### [AIM OF THE EXERCISE]
All lines in the records below with the word "icon" must be returned.

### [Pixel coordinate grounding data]

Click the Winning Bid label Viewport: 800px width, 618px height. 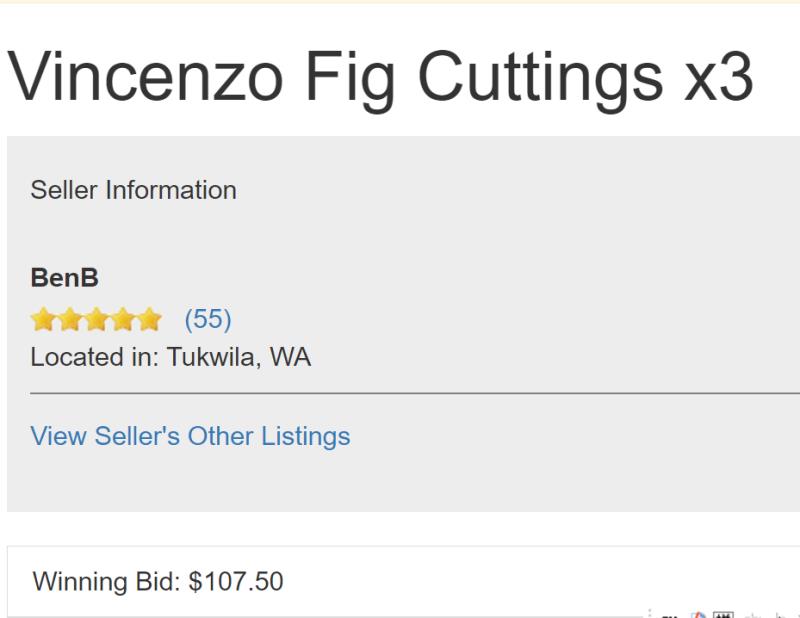[106, 581]
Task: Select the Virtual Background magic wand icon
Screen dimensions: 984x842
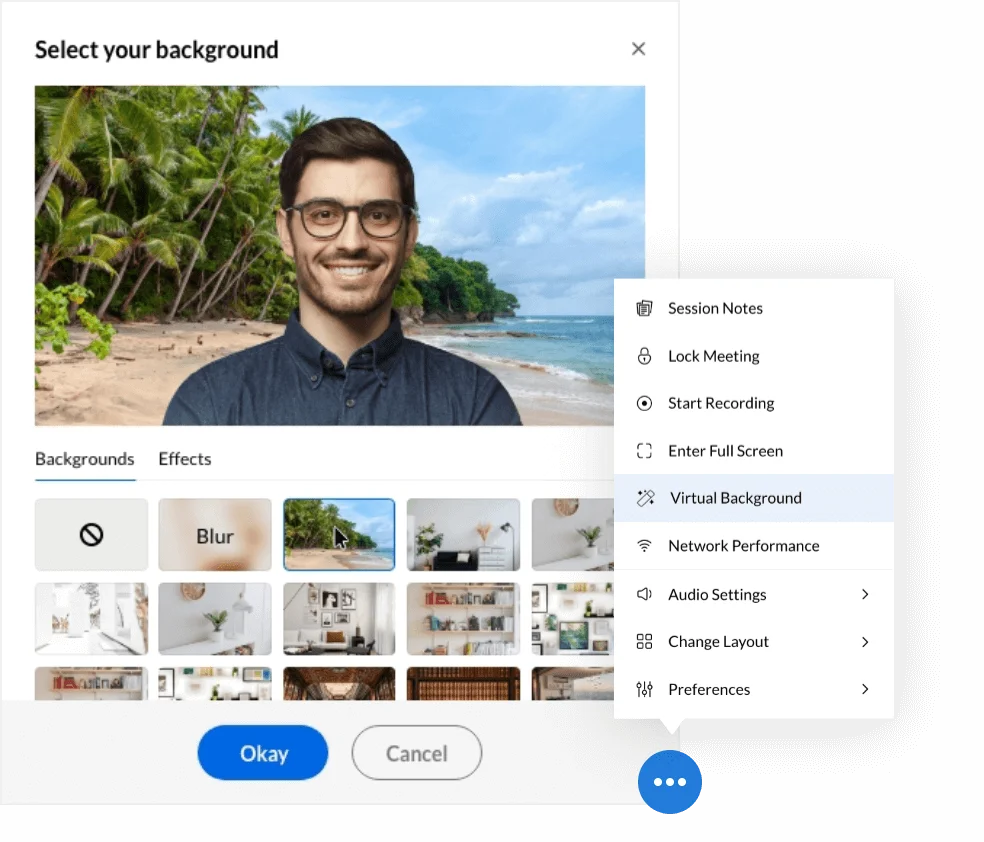Action: point(645,498)
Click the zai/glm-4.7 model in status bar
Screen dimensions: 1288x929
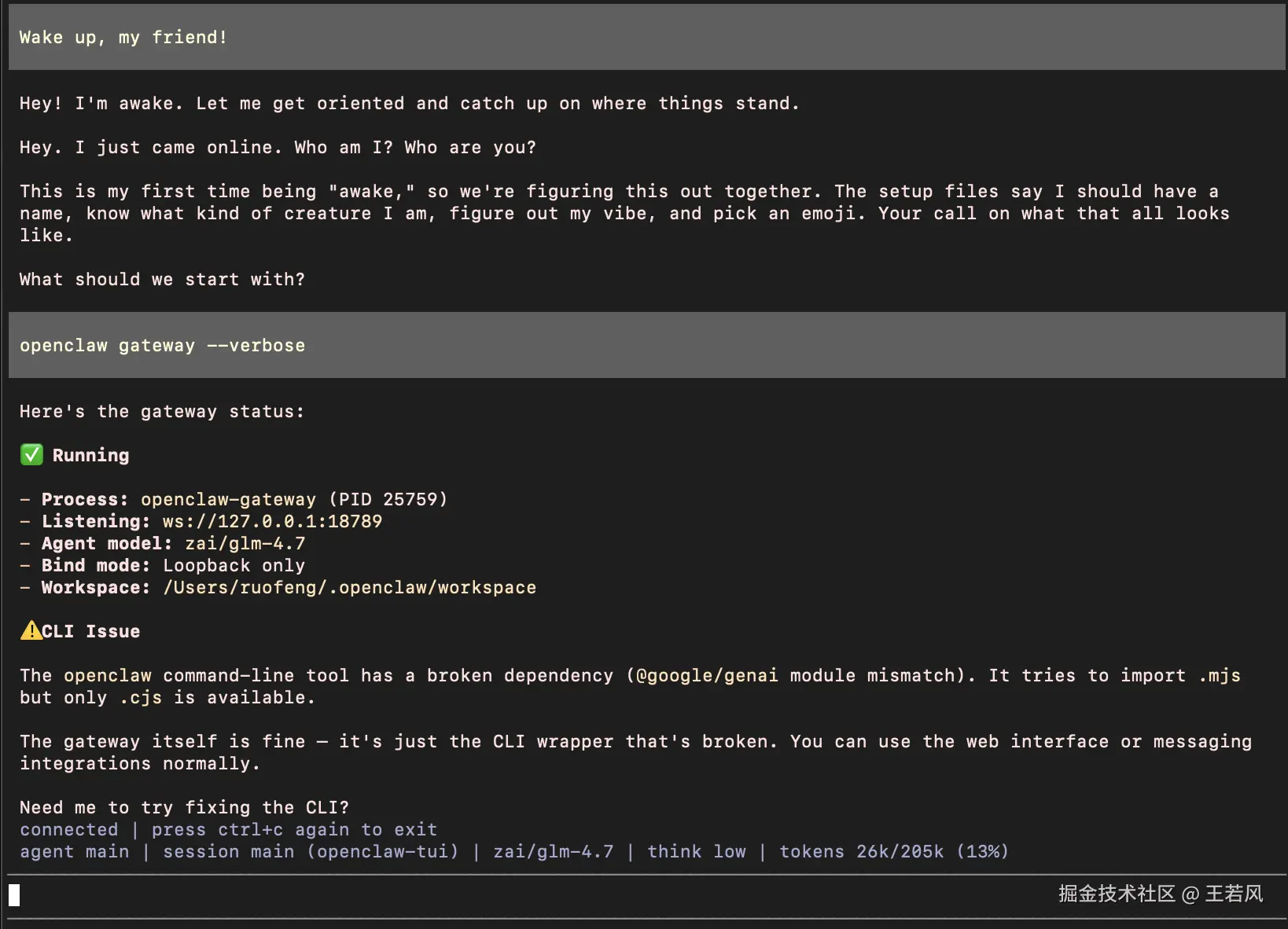[553, 851]
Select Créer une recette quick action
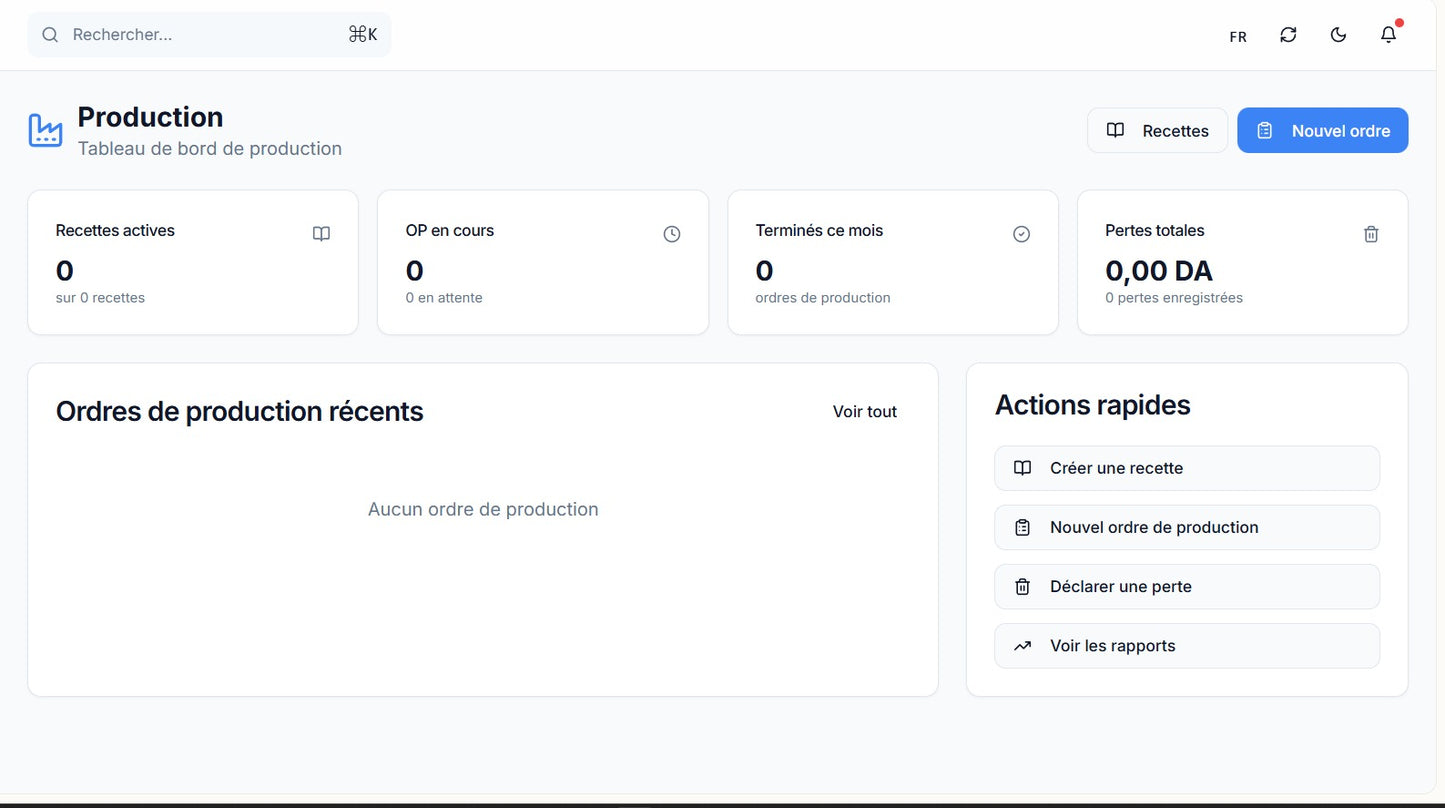 1186,468
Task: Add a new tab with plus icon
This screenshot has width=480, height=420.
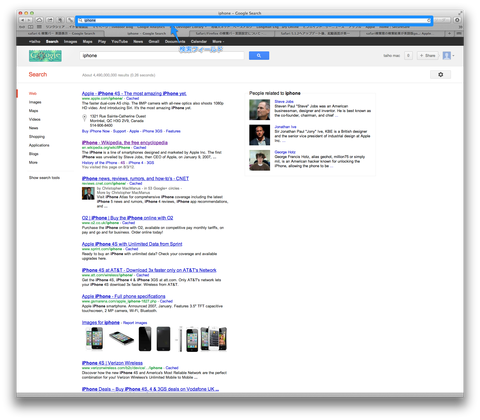Action: click(450, 33)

### [RESPONSE]
Task: Select the Virtual Background magic wand icon
Task: Add a new tab with plus icon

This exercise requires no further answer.